**Exercise aim:** Show every line of the data below that contains the string "pattern", copying each such line in full. Case counts when matching.

**Dataset rows:**
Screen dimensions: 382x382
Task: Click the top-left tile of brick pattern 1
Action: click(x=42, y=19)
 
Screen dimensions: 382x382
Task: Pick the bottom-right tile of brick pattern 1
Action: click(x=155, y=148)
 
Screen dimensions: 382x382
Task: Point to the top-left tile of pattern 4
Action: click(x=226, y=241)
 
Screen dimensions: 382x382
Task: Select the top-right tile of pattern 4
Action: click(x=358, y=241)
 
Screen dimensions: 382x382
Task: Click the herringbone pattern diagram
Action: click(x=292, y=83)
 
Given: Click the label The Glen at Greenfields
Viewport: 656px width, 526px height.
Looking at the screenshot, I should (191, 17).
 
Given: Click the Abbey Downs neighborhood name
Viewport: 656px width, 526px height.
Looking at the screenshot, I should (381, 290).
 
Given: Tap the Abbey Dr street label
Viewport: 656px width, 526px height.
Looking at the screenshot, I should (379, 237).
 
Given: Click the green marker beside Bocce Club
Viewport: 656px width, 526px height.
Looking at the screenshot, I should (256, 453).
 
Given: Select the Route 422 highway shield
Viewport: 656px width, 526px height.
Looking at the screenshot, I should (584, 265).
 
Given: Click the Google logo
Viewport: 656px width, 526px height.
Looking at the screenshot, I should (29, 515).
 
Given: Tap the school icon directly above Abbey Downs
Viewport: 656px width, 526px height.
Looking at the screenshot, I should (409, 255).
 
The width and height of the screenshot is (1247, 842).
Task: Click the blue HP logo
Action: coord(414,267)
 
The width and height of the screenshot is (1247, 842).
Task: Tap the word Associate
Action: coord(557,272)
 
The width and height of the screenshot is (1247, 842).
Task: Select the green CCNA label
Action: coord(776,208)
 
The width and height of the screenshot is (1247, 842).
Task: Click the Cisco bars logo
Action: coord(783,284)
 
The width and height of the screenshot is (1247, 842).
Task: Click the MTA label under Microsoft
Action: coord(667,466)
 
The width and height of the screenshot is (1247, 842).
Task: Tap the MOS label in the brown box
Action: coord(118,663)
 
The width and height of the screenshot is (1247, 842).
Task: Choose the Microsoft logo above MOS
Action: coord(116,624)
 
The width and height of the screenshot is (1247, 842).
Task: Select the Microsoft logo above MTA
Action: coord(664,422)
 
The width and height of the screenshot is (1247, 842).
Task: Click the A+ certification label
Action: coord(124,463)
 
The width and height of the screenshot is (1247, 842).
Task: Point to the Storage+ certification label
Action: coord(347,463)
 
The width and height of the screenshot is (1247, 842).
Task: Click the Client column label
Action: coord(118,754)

**Task result:**
Task: Click the top-left tile of brick pattern 1
Task: Pick the bottom-right tile of brick pattern 1
Task: Point to the top-left tile of pattern 4
Task: Select the top-right tile of pattern 4
Task: Click the herringbone pattern diagram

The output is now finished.